--- Quote Start ---
At the moment the answer is no but we will take this into consideration since I agree being able to use block memory that is globally accessed is a beneficial thing.
--- Quote End ---
I understand that complying to the OpenCL conformance tests came first in the list. However, ones should also note that while OpenCL is a cross-platform programming model, it was not originally developed with FPGAs in mind, otherwise it would carry in its specification constructs that are 'hardware-aware'.

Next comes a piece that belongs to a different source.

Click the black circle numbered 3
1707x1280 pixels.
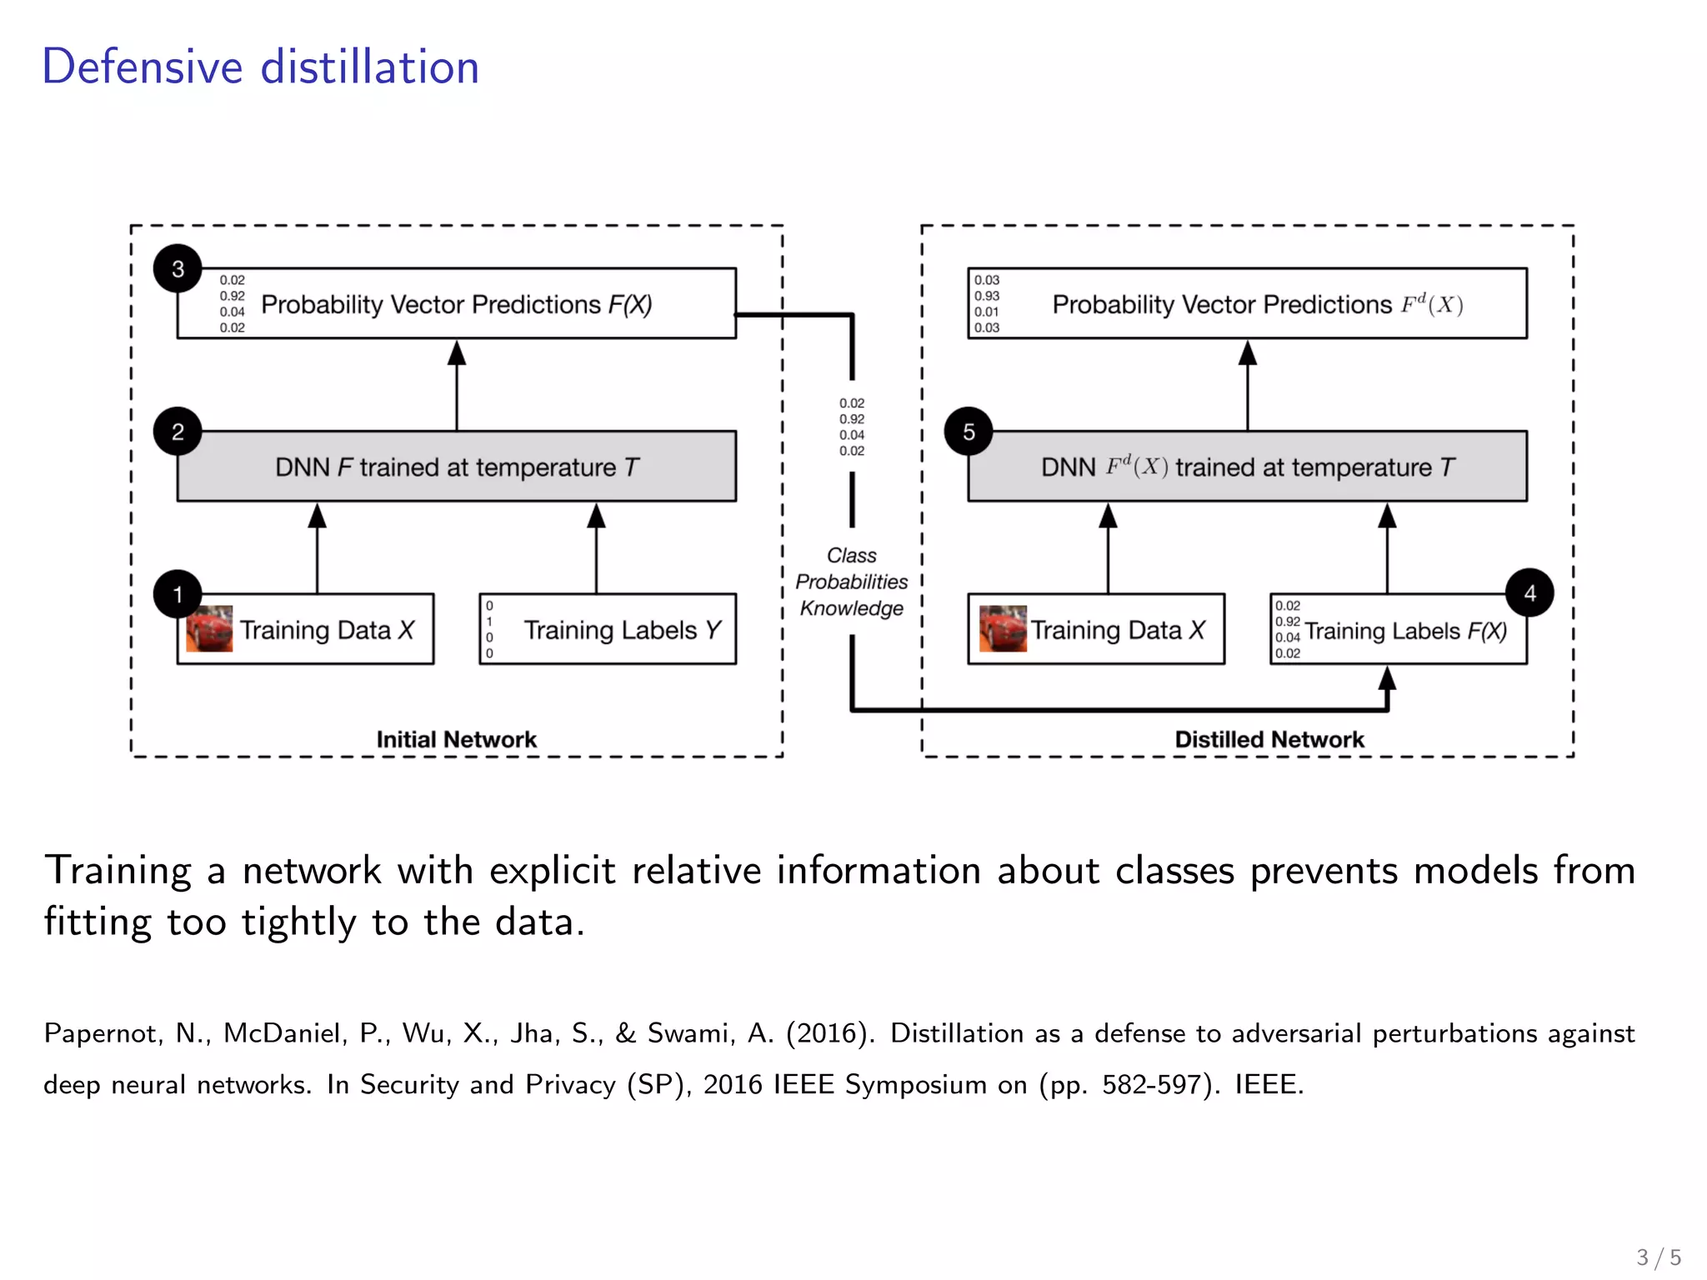pos(178,268)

AFAIK, BRAMs are used only when __local buffers are instantiated, right? IMHO, I can think of two possible ways of using BRAMs. The first by expanding the concept of __local buffers within the AOCL spectrum only. For instance, one could define a global variable residing on __local memory. This way, an initialization kernel could be defined to explicitly move data from DRAM to BRAM. A naive approach, I assume.
Alternatively, a cl_mem object lying in the DRAM could be mapped onto a cl_mem object declared lying in the BRAM, by using existing clEnqueueMapBuffer function, although the function relates device with host memory space and not device with device memory. Instead of a DMA access from device to host, some mechanism would fetch data from DRAM and place in accordingly on the BRAM.
Either way, I think that it might take quite an effort to pull an explicit BRAM usage within the OpenCL 'boundaries'. How can we state how many blocks do we need and want our kernels to access within OpenCL? None of the above solutions addresses such case.